INSTRUCTIONS TO FOLLOW:
Copy the lines word for word. Begin at the line that contains "Task: Click the user avatar at top right" and end with the final line of the data.

DATASET RECORDS:
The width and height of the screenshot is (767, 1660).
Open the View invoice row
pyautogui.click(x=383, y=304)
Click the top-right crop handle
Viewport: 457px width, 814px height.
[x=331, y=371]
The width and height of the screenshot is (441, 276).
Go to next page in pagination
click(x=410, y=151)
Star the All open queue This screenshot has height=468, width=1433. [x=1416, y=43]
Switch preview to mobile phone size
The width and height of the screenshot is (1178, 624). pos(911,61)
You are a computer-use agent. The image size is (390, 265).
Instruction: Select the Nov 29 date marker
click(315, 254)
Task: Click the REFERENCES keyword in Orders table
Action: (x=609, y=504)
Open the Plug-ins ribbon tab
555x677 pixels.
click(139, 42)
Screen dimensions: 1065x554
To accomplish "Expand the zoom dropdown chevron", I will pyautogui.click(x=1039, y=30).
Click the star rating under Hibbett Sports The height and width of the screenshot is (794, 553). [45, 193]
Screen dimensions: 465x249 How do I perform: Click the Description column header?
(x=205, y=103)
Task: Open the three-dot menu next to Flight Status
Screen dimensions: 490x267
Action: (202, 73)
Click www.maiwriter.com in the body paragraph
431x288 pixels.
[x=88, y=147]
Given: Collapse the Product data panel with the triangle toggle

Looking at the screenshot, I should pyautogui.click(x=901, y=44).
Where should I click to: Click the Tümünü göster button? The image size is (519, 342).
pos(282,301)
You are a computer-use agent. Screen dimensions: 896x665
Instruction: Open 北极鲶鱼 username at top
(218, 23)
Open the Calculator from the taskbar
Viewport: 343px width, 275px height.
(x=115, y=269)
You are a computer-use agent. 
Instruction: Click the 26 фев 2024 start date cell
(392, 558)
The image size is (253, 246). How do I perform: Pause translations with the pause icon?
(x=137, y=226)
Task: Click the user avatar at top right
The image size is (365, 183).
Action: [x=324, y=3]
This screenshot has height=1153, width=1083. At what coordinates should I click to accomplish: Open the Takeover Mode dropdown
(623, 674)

PROBLEM SOLUTION:
Task: Click the user avatar at top right
The image size is (365, 183).
Action: [x=324, y=3]
This screenshot has height=1153, width=1083. At what coordinates should I click to accomplish: Open the Takeover Mode dropdown
(623, 674)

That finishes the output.